また、性別、国籍、宗教、障害など、さまざまな属性における“違い”を強調するあまり、「共通するもの」「共有できる価値」について語ることが避けられる傾向すらあります。本来、社会的な共生とは「違いを認め合いながらも、共通の基盤を探る」営みであるべきなのに、「違いを強調することでしか社会正義を語れない」ような極端な方向に向かっていることは問題です。
さらに深刻なのは、多様性を掲げることによって、「対話」や「相互理解」の努力が省略されてしまう点です。多様性を尊重するという言葉の裏には、「相手を理解しようとする姿勢」や「歩み寄りのプロセス」が不可欠なはずです。しかし、現在の社会では、多様性の言葉がある種の“免罪符”のように使われることが少なくありません。「私はマイノリティだから受け入れられて当然だ」「異なる価値観を否定するな」という主張が、「では、あなたは他者を理解しようとしているのか?」という問いを封じてしまいます。

このような状況が続けば、多様性は「つながりをつくる言葉」ではなく、「分断を正当化する道具」として機能してしまいかねません。本来、異なる人々が共に生きるためには、相互の妥協や理解、あるいは時に衝突を経たうえでの納得形成が必要です。にもかかわらず、“多様性の魔法の言葉”は、そのようなプロセスを飛ばして「認めなければならない」という結論だけを押し付けてしまうのです。
このような危うさを見抜き、丁寧に説明しようとすると、「あなたは多様性に反対なのか?」とレッテルを貼られ、議論そのものが難しくなるという空気も存在します。それこそが「多様性の大義名分化」によって引き起こされた最大の問題であり、民主主義社会における健全な言論の土壌を蝕む要因になっています。

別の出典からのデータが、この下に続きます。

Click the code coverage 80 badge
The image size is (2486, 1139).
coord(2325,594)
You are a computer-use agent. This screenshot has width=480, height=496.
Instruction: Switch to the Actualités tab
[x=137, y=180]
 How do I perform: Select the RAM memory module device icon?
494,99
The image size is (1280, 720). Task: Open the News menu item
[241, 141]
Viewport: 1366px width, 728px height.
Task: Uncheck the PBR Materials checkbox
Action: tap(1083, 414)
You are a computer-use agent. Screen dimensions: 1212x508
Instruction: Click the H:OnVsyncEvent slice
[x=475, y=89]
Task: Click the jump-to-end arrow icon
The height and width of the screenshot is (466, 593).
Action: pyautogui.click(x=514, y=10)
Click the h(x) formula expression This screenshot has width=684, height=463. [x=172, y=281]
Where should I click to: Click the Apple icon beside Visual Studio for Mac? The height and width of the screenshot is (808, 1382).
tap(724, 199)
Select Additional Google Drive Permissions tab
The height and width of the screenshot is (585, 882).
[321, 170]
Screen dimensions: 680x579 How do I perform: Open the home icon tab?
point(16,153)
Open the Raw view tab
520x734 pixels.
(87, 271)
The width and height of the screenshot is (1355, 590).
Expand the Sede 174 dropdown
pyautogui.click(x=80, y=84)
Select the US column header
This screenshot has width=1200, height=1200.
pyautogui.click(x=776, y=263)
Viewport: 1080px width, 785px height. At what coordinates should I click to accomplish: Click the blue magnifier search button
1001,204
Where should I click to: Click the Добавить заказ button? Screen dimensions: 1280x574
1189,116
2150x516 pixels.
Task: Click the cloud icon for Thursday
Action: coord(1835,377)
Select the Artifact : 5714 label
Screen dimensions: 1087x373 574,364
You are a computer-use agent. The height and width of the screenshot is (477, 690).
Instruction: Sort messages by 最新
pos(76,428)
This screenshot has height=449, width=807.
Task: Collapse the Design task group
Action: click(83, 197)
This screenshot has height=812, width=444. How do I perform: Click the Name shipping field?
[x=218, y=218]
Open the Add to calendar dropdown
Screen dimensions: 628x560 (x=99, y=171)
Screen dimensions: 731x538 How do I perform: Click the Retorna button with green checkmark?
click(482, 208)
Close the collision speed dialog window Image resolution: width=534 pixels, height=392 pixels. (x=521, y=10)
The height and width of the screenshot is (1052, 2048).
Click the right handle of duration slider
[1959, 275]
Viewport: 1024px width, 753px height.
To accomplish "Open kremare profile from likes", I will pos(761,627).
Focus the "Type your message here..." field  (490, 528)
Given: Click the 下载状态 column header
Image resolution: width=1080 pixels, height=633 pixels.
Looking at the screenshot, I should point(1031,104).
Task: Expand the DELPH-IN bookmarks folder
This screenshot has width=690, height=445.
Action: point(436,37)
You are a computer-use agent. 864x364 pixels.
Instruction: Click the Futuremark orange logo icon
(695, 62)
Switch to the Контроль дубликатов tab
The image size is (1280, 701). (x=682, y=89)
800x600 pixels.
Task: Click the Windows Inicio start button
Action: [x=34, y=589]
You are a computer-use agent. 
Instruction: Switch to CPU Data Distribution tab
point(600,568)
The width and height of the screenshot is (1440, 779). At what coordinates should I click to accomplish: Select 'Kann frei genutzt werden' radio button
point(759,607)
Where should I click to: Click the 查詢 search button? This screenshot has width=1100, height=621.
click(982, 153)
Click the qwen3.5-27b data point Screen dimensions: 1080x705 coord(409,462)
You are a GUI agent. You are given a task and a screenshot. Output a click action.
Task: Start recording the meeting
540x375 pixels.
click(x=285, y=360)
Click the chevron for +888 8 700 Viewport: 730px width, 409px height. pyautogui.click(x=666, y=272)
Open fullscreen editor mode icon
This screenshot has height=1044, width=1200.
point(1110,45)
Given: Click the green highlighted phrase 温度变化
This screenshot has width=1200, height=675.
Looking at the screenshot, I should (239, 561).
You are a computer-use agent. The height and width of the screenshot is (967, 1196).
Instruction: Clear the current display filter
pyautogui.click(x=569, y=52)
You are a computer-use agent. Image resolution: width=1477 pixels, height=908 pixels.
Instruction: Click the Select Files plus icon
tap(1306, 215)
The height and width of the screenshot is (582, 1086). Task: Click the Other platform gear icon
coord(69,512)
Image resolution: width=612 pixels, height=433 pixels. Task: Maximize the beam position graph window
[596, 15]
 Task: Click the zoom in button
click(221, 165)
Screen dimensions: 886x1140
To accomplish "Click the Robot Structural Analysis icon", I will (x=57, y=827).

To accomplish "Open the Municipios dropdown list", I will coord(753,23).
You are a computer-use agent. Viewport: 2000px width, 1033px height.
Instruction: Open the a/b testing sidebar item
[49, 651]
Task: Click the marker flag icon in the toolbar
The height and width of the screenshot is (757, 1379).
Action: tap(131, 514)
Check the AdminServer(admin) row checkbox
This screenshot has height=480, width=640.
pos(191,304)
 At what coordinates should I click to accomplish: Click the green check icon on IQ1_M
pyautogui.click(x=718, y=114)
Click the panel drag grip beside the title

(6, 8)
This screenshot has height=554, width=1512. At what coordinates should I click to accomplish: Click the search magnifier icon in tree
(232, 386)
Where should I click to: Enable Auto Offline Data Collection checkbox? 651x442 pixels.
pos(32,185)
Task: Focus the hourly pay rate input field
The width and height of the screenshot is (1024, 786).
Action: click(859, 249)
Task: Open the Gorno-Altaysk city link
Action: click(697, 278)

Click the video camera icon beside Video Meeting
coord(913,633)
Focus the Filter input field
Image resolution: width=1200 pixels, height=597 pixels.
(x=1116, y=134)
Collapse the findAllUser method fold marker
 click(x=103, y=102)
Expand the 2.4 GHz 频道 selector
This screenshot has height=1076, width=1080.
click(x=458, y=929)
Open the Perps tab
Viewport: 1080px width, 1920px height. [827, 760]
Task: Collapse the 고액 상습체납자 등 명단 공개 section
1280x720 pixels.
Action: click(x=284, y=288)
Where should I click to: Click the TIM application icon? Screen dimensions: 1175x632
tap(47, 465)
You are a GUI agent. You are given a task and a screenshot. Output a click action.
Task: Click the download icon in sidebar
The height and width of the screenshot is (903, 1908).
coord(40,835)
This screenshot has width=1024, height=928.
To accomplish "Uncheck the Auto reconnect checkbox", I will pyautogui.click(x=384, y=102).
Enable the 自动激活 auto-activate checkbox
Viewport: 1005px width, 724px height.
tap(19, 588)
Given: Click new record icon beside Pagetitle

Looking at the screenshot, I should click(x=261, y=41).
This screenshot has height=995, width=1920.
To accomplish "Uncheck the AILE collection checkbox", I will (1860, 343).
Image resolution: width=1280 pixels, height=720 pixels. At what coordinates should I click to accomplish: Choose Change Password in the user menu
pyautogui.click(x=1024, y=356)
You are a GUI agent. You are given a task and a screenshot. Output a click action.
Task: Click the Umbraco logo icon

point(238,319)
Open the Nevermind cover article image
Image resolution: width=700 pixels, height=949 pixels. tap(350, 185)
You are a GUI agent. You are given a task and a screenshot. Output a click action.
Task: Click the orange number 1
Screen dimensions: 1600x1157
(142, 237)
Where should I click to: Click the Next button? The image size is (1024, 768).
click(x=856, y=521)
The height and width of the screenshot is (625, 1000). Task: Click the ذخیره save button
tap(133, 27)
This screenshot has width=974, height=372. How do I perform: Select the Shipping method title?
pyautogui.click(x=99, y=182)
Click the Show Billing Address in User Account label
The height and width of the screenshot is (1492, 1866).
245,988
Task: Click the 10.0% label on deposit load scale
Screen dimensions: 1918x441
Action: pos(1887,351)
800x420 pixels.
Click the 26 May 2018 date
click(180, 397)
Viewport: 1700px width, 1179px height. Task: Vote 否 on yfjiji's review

私たちがいま再認識すべきことは、「多様性」は手段であって目的ではないということです。多様性は、より良い社会を実現するための「ひとつの視点」にすぎません。それが唯一絶対の善ではなく、多様性という価値の中にも緊張関係や矛盾があることを認める勇気が必要です。そして何より、「多様性を語る際には、そこに伴う責任や相互性も含めて語ること」が重要なのです。
言い換えれば、違いを認め合うとは、単に「違うね」と言い合うことではなく、「なぜ違うのか」「どうすれば理解できるのか」「どこに共通点があるのか」を探る対話の営みです。そこにこそ、人間らしいつながりや信頼が生まれます。

今後、日本においても、欧米のように「理念としての多様性」から「実践としての共生」への転換が求められるでしょう。見た目の多様さや属性の違いに囚われすぎることなく、「どうすれば人間同士が互いに敬意をもって関われるか」という、より本質的な問いに立ち戻るべきときが来ているのだと思います。
多様性という言葉の背後にあるものを丁寧に見つめ直すことこそが、これからの日本社会における本当の成熟だと、私は考えています。